Ricordatevi come stanno le cose nostre: siamo sanza Pisa che è l’occhio del nostro dominio e si può quasi dire l’anima di questa cittá; abbiamo fuora uno rebelle potente, ed el maggiore che avessi mai questa cittá, perché è di una casa che ha dominato sessanta anni questo stato, e però tra noi e nel nostro dominio è forza che abbia molti amici e dependenzie, e co’ forestieri assai riputazione. Queste piaghe, se le volete sanare, non bisogna farle maggiore con lo essere in discordia tra noi, con fare uno governo confuso, con lo accrescere numero di mali contenti, col mettere in disperazione e’ cittadini potenti e qualificati; perché faccendo questi disordini non si attenderá alla recuperazione di Pisa, non arete riputazione co’ principi, farete che per uno amico che ha Piero de’ Medici in questa cittá, ce n’ará dieci, e di quegli che se voi non gli aspreggiassi e vedessino le cose dirizzarsi a uno vivere sicuro ed ordinato, gli sarebbono inimici come ciascuno di voi.

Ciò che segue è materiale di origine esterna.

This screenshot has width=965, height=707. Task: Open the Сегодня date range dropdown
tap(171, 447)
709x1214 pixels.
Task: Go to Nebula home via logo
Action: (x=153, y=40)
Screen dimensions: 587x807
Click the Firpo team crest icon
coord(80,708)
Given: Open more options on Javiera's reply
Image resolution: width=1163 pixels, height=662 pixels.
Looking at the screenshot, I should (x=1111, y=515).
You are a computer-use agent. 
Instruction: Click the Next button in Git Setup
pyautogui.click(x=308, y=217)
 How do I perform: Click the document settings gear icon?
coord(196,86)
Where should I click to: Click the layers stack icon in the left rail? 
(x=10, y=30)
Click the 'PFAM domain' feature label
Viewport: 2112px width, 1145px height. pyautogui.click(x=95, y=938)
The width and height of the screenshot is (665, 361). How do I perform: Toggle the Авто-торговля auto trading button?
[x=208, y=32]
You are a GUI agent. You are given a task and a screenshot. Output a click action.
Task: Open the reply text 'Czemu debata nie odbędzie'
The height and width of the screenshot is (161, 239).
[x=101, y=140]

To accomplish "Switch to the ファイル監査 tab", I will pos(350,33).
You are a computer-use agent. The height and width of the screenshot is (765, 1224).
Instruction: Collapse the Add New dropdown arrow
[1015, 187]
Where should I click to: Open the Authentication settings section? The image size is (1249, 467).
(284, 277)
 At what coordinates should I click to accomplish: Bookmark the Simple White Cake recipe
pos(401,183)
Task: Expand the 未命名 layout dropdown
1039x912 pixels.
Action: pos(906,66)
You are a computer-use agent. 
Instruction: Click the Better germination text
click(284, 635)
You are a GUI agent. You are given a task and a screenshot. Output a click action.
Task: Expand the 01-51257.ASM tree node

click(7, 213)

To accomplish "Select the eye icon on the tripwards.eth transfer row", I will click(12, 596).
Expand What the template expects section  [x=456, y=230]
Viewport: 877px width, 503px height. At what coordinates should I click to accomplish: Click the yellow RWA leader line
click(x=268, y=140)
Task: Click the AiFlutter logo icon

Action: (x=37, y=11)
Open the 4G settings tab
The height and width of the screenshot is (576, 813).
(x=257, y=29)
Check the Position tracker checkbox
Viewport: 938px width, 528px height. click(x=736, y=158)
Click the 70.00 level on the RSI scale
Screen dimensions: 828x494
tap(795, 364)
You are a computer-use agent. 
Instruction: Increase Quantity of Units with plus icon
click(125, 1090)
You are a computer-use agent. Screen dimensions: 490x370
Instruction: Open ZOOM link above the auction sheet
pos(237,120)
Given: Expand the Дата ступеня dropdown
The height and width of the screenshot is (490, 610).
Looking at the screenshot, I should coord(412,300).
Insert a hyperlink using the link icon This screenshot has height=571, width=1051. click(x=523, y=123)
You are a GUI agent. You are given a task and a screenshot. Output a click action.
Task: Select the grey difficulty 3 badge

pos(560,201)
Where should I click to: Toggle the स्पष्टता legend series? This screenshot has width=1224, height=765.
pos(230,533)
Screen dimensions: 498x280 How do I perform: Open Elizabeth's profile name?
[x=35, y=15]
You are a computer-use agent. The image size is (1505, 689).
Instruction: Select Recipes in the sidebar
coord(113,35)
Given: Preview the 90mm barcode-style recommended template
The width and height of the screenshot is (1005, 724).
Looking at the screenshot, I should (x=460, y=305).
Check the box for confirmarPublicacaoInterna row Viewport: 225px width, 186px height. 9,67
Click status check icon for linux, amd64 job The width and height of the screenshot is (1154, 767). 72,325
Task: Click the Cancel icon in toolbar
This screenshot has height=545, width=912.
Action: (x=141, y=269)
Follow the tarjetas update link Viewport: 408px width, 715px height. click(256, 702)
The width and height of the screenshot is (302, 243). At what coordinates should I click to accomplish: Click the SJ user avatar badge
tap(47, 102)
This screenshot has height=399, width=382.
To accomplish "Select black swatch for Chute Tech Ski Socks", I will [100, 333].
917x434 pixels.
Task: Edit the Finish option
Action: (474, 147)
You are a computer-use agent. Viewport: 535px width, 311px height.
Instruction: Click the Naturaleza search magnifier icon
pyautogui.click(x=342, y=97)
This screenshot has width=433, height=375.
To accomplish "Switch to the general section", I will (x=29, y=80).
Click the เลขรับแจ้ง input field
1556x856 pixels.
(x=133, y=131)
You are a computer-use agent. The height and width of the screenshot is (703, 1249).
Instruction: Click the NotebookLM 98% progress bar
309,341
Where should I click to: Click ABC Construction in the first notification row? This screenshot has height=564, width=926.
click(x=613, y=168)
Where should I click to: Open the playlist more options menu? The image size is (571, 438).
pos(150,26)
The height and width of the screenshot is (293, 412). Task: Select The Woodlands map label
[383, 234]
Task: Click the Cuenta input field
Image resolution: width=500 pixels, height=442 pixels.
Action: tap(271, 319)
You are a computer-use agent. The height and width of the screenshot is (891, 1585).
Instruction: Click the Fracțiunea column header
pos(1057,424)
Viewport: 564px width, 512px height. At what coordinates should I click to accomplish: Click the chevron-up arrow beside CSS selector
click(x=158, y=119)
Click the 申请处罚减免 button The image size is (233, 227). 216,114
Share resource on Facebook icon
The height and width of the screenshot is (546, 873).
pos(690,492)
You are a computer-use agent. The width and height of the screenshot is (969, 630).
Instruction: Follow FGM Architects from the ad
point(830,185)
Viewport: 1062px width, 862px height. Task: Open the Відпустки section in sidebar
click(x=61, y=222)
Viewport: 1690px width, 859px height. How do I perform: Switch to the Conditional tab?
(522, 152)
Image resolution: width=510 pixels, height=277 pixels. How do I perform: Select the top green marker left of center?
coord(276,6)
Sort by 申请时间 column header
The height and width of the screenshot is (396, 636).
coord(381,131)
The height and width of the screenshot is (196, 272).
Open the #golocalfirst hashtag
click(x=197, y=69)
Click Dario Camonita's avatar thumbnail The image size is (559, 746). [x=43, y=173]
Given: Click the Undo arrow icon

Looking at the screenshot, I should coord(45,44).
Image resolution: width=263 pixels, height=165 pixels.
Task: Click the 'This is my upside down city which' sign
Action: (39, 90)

Però è uficio vostro, prestantissimi cittadini, se voi desiderate conservare la vostra libertá ed el vostro pacifico vivere, se voi desiderate rendere a questa cittá el suo antico dominio e riputazione, ributtati questi che vi propongono ordini tumultuosi e confusi, abracciare la unione e la concordia de’ vostri cittadini e procedere nelle cose vostre giustamente e con tale discrezione, che ognuno speri potere vivere sicuro alla ombra di questo governo e conservare le sue ricchezze e qualitá, e tagliare tutti e’ principi delle cose che possino mettere terrore a chi desidera vivere del suo, come è questa decima scalata, la quale a’ bisogni della republica è di pochissimo utile, a spaventare e’ ricchi è di grandissimo male. Il che se voi farete, sará da ognuno che ha buone qualitá adorata la libertá ed el governo populare, manterrassi la concordia ed unione [p. 217 modifica] de’ cittadini, e potremo sperare di avere a fruire drento e fuora di tutte quelle felicitá che può sperare una republica. Ma se comincerete a pigliare altro cammino, questa povera cittá si conducerá presto, come io dissi nel principio, in qualche grandissimo precipizio, ed ará causa di dolerci tanto piú, perché ne sareno stati cagione noi medesimi e non altri.


Note

  1. In questa e nelle due pagine seguenti si è dovuto supplire parole o sillabe mancanti nel ms., dove lo staccarsi di un foglio ha guastato il margine esterno. Abbiamo completato servendoci del testo Canestrini perché è probabile che, quando egli trascrisse, le lacune dovute al guasto fossero minori.